Danita,

> The new dual Xeon machine is often taking a HUGE amount of time to issue
> a 220 at the connection.  And it shows many, many "lost connection after
> CONNECT" errors.  I'm fairly new to Linux, and I don't know where to start
> looking.  I'm a NetWare person by background,

> and am looking for something that will show me all of the
> port 25 connections

these commands or their variations my help:
  netstat -n --inet
  lsof -i
  ps aux | grep smtpd

> or shed some  light on why the server is not accepting connections as fast 
as its "sister" machine, which accepts them almost as fast as the log will 
scroll for me to watch.  
[...]
> Actually, I spoke too soon.  That server can do very fast reverse lookups
> now (and possibly before - I saw the bad DNS entry and decided that was the
> problem).  However, it still has very slow connections.

Home many smtpd processes are there?
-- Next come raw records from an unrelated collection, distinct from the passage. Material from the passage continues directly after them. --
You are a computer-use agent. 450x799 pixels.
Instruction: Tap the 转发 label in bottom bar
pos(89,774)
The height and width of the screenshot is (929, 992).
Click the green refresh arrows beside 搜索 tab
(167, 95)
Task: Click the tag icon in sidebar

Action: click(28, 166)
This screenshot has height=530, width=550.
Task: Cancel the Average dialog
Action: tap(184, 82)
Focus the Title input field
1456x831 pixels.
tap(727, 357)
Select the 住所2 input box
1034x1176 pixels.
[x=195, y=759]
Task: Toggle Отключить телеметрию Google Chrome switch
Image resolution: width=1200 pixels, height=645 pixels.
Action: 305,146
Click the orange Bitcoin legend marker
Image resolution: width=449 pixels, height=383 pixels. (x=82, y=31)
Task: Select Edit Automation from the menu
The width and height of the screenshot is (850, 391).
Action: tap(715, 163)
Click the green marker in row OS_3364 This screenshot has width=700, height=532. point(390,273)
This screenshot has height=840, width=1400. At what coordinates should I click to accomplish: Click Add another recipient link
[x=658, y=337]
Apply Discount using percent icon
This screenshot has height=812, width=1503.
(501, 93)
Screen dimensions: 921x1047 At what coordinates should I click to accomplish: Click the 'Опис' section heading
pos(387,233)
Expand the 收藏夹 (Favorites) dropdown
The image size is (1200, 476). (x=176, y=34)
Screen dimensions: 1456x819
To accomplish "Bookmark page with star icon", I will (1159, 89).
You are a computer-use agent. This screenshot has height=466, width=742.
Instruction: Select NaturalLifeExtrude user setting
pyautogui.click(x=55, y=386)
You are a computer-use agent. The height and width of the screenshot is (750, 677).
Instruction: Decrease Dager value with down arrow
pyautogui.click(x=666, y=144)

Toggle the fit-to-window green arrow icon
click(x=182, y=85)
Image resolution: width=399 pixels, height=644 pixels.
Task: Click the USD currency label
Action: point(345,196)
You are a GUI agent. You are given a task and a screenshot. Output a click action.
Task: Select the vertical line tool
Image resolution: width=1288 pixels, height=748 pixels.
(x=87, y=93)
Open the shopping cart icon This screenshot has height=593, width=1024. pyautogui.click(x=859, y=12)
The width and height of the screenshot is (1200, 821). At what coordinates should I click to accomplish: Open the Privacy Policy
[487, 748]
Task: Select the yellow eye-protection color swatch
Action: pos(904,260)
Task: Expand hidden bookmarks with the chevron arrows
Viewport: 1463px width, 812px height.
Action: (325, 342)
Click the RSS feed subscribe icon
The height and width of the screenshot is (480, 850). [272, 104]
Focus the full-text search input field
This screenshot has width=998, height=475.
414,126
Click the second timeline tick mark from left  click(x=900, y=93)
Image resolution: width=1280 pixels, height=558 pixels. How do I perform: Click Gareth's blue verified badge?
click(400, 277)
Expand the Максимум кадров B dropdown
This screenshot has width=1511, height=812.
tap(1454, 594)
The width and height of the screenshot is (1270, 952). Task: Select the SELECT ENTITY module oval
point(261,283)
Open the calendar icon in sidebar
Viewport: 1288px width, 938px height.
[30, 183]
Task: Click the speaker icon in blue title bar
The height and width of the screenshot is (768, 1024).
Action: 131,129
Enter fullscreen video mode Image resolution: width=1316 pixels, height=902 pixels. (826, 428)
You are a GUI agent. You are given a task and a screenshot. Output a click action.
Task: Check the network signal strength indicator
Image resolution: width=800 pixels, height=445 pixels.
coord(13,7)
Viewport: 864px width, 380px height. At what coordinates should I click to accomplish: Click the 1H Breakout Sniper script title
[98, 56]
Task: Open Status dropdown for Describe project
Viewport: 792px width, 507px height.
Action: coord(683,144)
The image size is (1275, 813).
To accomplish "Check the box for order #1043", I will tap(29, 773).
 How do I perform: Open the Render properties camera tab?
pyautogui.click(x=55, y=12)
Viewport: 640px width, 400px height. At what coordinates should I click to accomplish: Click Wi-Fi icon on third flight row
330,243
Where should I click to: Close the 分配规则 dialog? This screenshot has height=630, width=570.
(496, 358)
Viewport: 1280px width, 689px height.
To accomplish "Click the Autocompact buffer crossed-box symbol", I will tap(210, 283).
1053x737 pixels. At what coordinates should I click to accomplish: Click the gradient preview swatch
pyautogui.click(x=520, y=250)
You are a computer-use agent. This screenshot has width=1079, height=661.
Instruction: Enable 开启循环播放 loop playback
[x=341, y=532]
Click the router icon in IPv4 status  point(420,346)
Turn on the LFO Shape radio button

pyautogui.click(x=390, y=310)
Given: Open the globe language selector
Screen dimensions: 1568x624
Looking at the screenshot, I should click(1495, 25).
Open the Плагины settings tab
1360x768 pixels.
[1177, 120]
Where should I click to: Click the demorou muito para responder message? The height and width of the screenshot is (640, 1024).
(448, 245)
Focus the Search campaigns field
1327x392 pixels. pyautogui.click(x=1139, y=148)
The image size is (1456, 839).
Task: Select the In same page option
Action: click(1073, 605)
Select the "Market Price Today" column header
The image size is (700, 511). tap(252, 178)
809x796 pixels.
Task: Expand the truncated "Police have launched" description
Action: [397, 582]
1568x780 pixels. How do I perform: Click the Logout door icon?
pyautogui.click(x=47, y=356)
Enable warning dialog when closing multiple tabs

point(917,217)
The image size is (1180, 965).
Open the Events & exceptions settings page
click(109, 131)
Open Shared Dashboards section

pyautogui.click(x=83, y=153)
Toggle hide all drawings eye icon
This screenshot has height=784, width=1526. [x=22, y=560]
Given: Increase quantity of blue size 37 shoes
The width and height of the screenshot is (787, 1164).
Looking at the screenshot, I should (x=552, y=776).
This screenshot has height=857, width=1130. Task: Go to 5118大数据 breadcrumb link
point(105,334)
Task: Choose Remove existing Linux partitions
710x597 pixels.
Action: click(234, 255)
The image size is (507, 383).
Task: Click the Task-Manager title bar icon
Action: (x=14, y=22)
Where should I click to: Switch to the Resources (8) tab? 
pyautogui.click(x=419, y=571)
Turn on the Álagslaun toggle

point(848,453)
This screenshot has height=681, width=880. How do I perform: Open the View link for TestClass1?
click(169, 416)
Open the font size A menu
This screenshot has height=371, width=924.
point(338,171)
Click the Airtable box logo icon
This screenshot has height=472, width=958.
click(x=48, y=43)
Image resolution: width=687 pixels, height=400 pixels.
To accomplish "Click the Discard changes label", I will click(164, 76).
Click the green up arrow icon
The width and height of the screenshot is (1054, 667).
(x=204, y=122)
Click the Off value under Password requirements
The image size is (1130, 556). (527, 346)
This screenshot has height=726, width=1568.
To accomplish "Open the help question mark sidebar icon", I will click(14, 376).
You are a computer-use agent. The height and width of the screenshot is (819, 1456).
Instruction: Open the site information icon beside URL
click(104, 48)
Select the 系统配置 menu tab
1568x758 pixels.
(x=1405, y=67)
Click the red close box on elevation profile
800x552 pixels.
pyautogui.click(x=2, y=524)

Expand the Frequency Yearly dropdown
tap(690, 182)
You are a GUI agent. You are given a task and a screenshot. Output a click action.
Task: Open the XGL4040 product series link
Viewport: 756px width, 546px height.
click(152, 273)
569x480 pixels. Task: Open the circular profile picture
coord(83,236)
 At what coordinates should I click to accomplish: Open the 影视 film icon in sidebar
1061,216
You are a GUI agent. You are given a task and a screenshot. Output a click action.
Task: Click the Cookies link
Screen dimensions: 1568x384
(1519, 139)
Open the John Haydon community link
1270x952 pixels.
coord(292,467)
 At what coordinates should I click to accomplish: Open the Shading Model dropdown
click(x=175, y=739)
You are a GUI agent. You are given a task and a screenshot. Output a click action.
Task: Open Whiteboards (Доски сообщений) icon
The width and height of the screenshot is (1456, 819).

Perhaps you have a limit
on the number of smtpd processes that is too close to the need.
In master.cf:
  # Max procs: the maximum number of processes that may execute this
  # service simultaneously. Default is to use a globally configurable
  # limit (the default_process_limit configuration parameter in main.cf).
  # Specify 0 for no process count limit.

The number can be fairly hight, 50 or 100 is sensible for a busy host.
The relevant entry for port 25 in master.cf looks like:
  smtp  inet  n    -   n    -    -   smtpd

If the number of smtpd processes on port 25 seems to hover near a limit,
you can either increase the maxproc limit on smtpd, or try to reduce
the time each smtpd takes to deal with a session.

Perhaps one of the tests in your smtpd_client_restrictions is killing you
or a ow DNS lookup (as noted by Matt). Or there is ome kernel tcp protocol 
stack limit that is too low for a busy host.